— Start Passage provided —
2023-09-21 Thread Peter Maydell

For the FEAT_MOPS operations, the existing allocation_tag_mem()
function almost does what we want, but it will take a watchpoint
exception even for an ra == 0 probe request, and it requires that the
caller guarantee that the memory is accessible.  For FEAT_MOPS we
want a function that will not take any kind of exception, and will
return NULL for the not-accessible case.

Rename allocation_tag_mem() to allocation_tag_mem_probe() and add an
extra 'probe' argument that lets us distinguish these cases;
allocation_tag_mem() is now a wrapper that always passes 'false'.

Signed-off-by: Peter Maydell 
Reviewed-by: Richard Henderson 
Message-id: 20230912140434.169-6-peter.mayd...@linaro.org
---
 target/arm/tcg/mte_helper.c | 48 -
 1 file changed, 37 insertions(+), 11 deletions(-)

diff --git a/target/arm/tcg/mte_helper.c b/target/arm/tcg/mte_helper.c
index e2494f73cf3..303bcc7fd84 100644
--- a/target/arm/tcg/mte_helper.c
+++ b/target/arm/tcg/mte_helper.c
@@ -50,13 +50,14 @@ static int choose_nonexcluded_tag(int tag, int offset, 
uint16_t exclude)
 }
 
 /**
- * allocation_tag_mem:
+ * allocation_tag_mem_probe:
  * @env: the cpu environment
  * @ptr_mmu_idx: the addressing regime to use for the virtual address
  * @ptr: the virtual address for which to look up tag memory
  * @ptr_access: the access to use for the virtual address
  * @ptr_size: the number of bytes in the normal memory access
  * @tag_access: the access to use for the tag memory
+ * @probe: true to merely probe, never taking an exception
  * @ra: the return address for exception handling
  *
  * Our tag memory is formatted as a sequence of little-endian nibbles.
@@ -65,15 +66,25 @@ static int choose_nonexcluded_tag(int tag, int offset, 
uint16_t exclude)
  * for the higher addr.
  *
  * Here, resolve the physical address from the virtual address, and return
- * a pointer to the corresponding tag byte.  Exit with exception if the
- * virtual address is not accessible for @ptr_access.
— End Passage provided —
(Exercise prompt) Continue the allocation_tag_mem_probe patch from its last line.
— Start Rows —
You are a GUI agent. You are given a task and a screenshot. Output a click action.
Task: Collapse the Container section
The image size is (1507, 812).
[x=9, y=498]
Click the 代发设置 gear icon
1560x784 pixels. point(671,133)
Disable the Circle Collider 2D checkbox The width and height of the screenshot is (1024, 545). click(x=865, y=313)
— End Rows —
— Start Rows —
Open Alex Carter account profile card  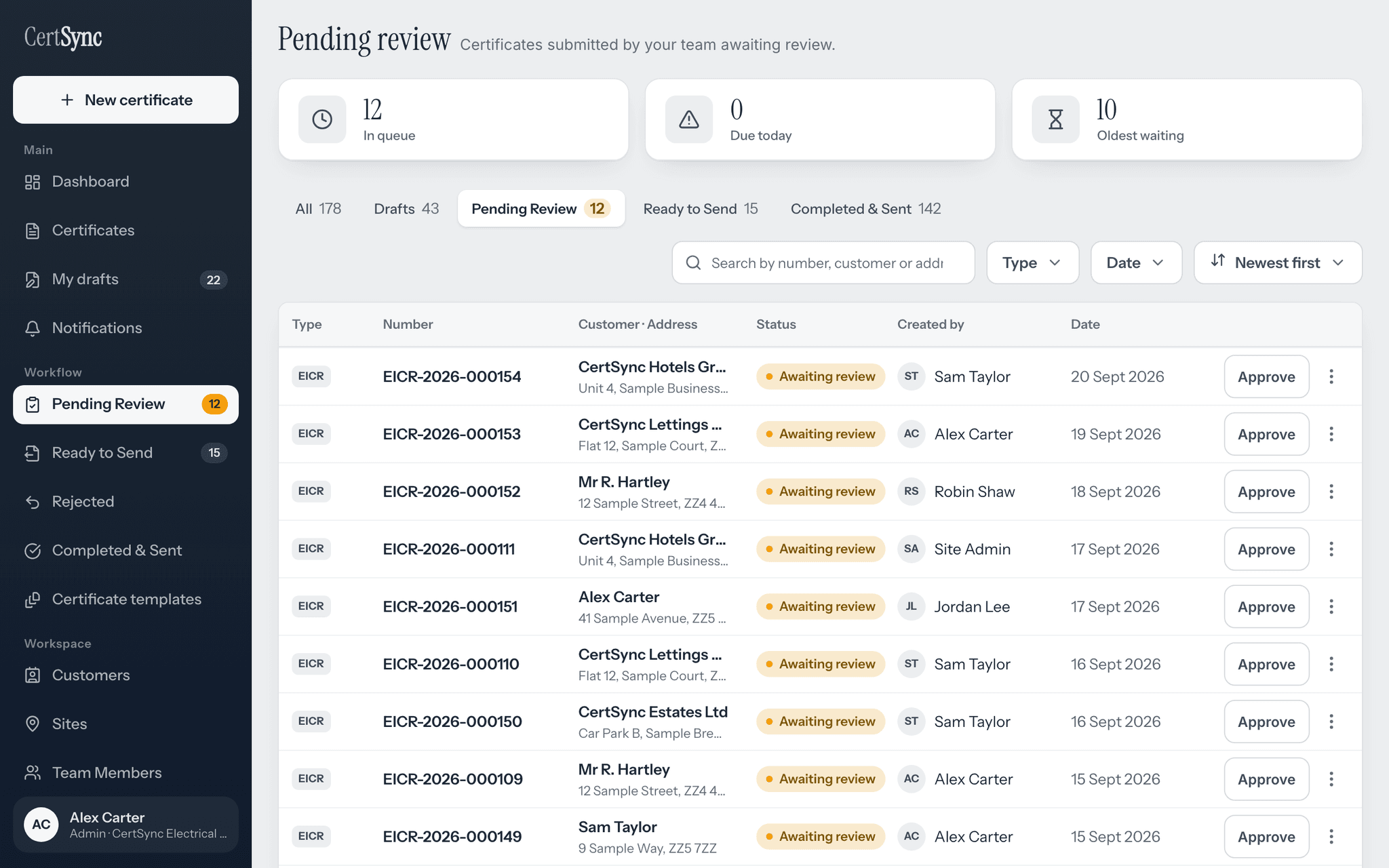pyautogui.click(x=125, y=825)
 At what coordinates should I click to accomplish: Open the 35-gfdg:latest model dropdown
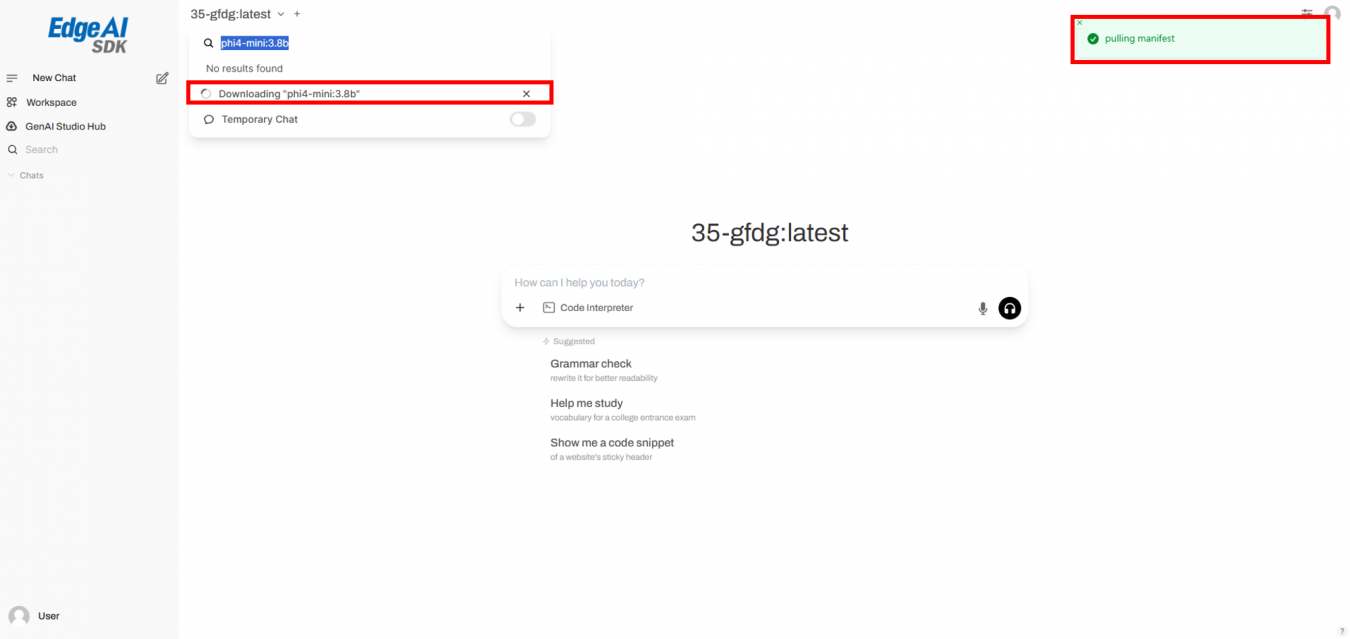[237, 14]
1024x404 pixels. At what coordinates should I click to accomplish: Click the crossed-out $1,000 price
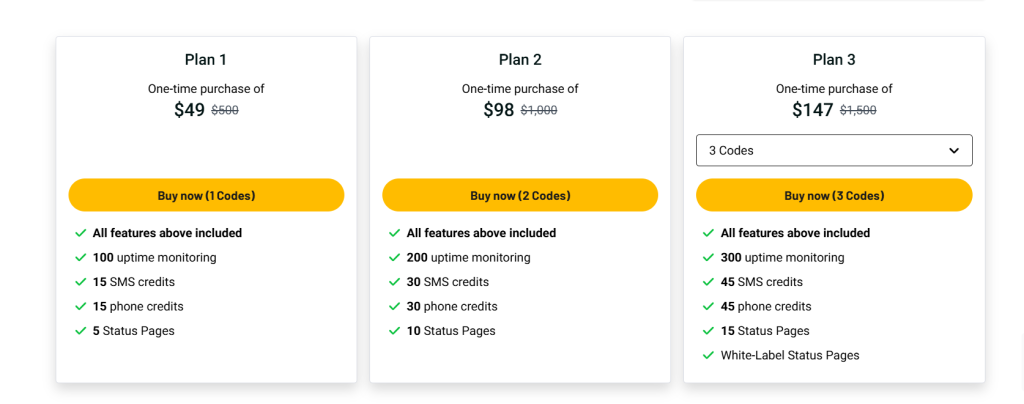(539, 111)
— End Rows —
(Result)
+ * a pointer to the corresponding tag byte.
  *
  * If there is no tag storage corresponding to @ptr, return NULL.
+ *
+ * If the page is inaccessible for @ptr_access, or has a watchpoint, there are
+ * three options:
+ * (1) probe = true, ra = 0 : pure probe -- we return NULL if the page is not
+ * accessible, and do not take watchpoint traps. The calling code must
+ * handle those cases in the right priority compared to MTE traps.
+ * (2) probe = false, ra = 0 : probe, no fault expected -- the caller 
guarantees
+ * that the page is going to be accessible. We will take watchpoint traps.
+ * (3) probe = false, ra != 0 : non-probe -- we will take both memory access
+ * traps and watchpoint traps.
+ * (probe = true, ra != 0 is invalid and will assert.)
  */
-static uint8_t *allocation_tag_mem(CPUARMState *env, int ptr_mmu_idx,
-   uint64_t ptr, MMUAccessType ptr_access,
-   int ptr_size, MMUAccessType tag_access,
-   uintptr_t ra)
+static uint8_t *allocation_tag_mem_probe(CPUARMState *env, int ptr_mmu_idx,
+ uint64_t ptr, MMUAccessType 
ptr_access,
+ int ptr_size, MMUAccessType 
tag_access,
+ bool probe, uintptr_t ra)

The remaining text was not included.